Content starts

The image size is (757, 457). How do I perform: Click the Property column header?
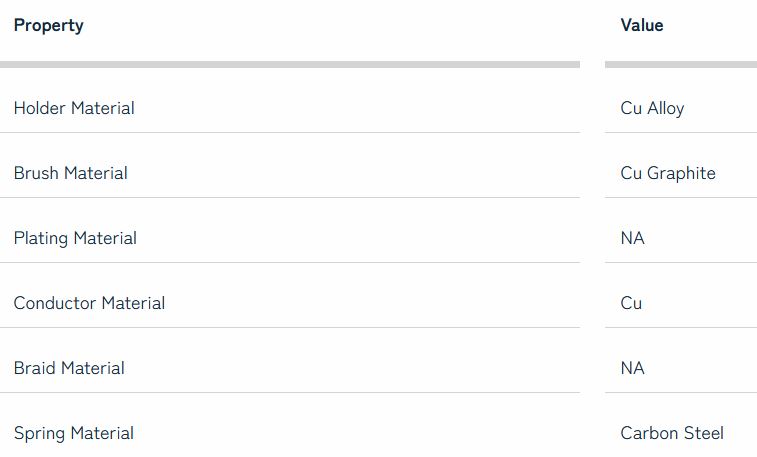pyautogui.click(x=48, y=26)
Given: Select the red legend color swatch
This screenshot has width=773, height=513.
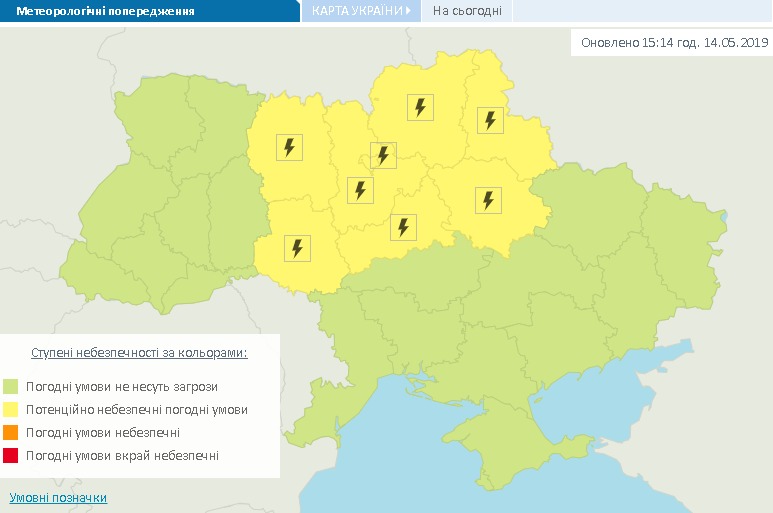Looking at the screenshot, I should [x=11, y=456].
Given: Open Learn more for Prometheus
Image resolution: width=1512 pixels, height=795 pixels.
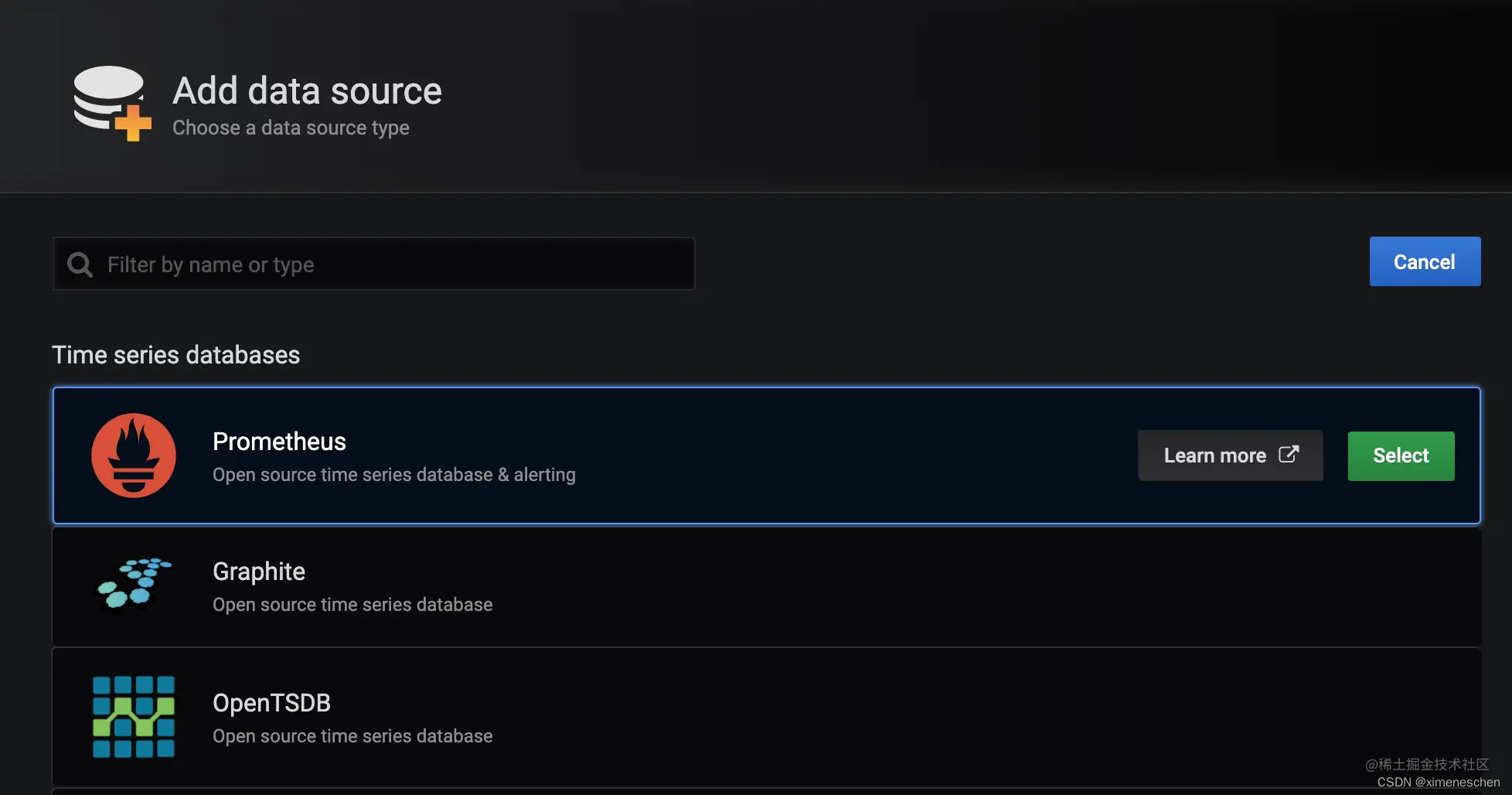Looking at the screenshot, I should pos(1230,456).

Content ends
Content starts

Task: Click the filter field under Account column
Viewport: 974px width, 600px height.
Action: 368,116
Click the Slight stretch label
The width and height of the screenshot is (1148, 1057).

Content ends

Look above for the line that contains "Task: Click the". Starting there, transcribe every line exactly until you have copied the line that contains "The width and".

Result below:
Task: Click the filter field under Account column
Viewport: 974px width, 600px height.
Action: 368,116
Click the Slight stretch label
The width and height of the screenshot is (1148, 1057).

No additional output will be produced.